EXERCISES:
a - In the passage about the recovery fellowship, how did the writer keep in touch with most of the other members outside the meetings?
b - Continue the passage about the recovery fellowship from the end of its final sentence.

I think I really came to my senses when I was meant to be doing another fourth step " moral inventory " - I suddenly thought, I'm feeling like crap, I'm writing down all the stuff that is crap about myself, looking for my part in everything, even occasions I was bullied or abused and I started to think, where the hell is the therapy in this, I am just beating myself up with a huge stick, dwelling on my " shortcomings " and " defects of character " as they say, where is the kindness to yourself?

And time after time I would sit in the rooms brainwashed, coming up with things to share about myself, my failings and my neuroses with everybody in the room just so I'd feel like I fit in
And I thought I had a great social network in these programmes but that was just an illusion - I didn't - I never met up with these people outside of the meetings, or most of them, I just did outreach calls with them on the phone
I felt judged by other members if I was too happy or if I was too negative, I felt like nothing I ever said or did was right and then the final nail in the coffin, was a sponsor whom I elevated miles above me and put on a huge pedestal, she would ignore my messages and get back to me a week later and I was so grateful when she got back to me, I attributed all of my progress and success to her

Or I attributed anything good I ever accomplished to either the fellowship or to a Higher Power, of course I never gave any credit to me!

DATA FOR REVIEW:
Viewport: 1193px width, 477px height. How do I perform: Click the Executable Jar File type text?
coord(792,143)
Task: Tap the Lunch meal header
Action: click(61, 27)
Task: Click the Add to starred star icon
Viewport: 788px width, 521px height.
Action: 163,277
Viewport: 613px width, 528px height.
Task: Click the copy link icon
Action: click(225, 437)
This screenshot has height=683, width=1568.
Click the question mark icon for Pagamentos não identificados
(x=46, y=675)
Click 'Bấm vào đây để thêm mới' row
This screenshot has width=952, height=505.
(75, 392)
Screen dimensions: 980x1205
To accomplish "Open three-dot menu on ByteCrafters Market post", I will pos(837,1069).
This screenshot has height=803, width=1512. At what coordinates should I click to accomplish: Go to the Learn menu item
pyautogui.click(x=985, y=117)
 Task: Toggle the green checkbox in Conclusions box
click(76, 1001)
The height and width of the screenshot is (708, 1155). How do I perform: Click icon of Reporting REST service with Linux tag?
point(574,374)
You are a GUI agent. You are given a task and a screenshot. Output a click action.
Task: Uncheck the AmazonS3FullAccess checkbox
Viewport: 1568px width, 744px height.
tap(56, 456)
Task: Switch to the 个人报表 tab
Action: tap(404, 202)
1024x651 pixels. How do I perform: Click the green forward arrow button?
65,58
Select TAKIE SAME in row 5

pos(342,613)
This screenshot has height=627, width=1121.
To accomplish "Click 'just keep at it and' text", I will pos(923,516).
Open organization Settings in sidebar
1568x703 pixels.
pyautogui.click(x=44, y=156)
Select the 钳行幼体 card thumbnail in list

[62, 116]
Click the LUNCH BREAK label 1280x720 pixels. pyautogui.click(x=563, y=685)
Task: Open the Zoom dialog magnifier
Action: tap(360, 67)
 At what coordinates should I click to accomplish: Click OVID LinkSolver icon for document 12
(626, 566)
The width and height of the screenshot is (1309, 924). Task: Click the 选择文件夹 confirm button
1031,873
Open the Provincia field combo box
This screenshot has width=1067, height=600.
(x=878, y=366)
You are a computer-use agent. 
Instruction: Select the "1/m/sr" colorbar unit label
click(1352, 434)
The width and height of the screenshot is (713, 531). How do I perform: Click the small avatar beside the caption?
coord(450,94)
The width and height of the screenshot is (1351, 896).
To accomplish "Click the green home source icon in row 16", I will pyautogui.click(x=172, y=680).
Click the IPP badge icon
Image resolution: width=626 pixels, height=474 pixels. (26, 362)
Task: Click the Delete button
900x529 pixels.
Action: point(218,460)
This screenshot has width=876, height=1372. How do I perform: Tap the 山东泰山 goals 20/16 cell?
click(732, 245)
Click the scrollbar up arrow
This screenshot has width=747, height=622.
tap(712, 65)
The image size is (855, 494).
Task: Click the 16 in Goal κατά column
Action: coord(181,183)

ANSWERS TO EACH TASK:
a - Only through outreach calls on the phone.

b -
I was starting to feel like a failure and a loser, didn't realise how insidiously I was receiving the message every time I went to a meeting or spoke to my sponsor that I was saying how lousy and crap I was and how crap my life was. Let alone my sponsor reading an email I sent to somebody I liked and saying " that's embarrassing " about it

I am cutting off contact with other fellows, a lot of them had issues anyway and didn't treat me very well, being passive aggressive and stuff, I feel lonely but I will fill this gap with nicer friends and do things that make me feel good, I won't spend my time anymore sitting in a room thinking about how defective and crap I am, listening to people and thinking they're all so great, so much more knowledgable than me, while at the same time coming to believe more and more with each meeting that I am an underearning, love and sex addicted codependent and making this my identity!

I hope I won't cause too much offence or debate on this board, I am just quite angry right now, there are a lot of websites that confirm to me that these twelve step programmes are pretty much like a cult, I am angry that my self esteem was brought down so low by them and I was brainwashed and thought that they were the answer to everything and that I needed them, I so depended on them, I thought I'd get so sick if I ever left and wouldn't be able to cope, I felt weak, I also massively overanalysed and overthought everything I ever did

I know I still suffer from DID and I will explore this with a therapist, I do hope nobody is offended by this rant :)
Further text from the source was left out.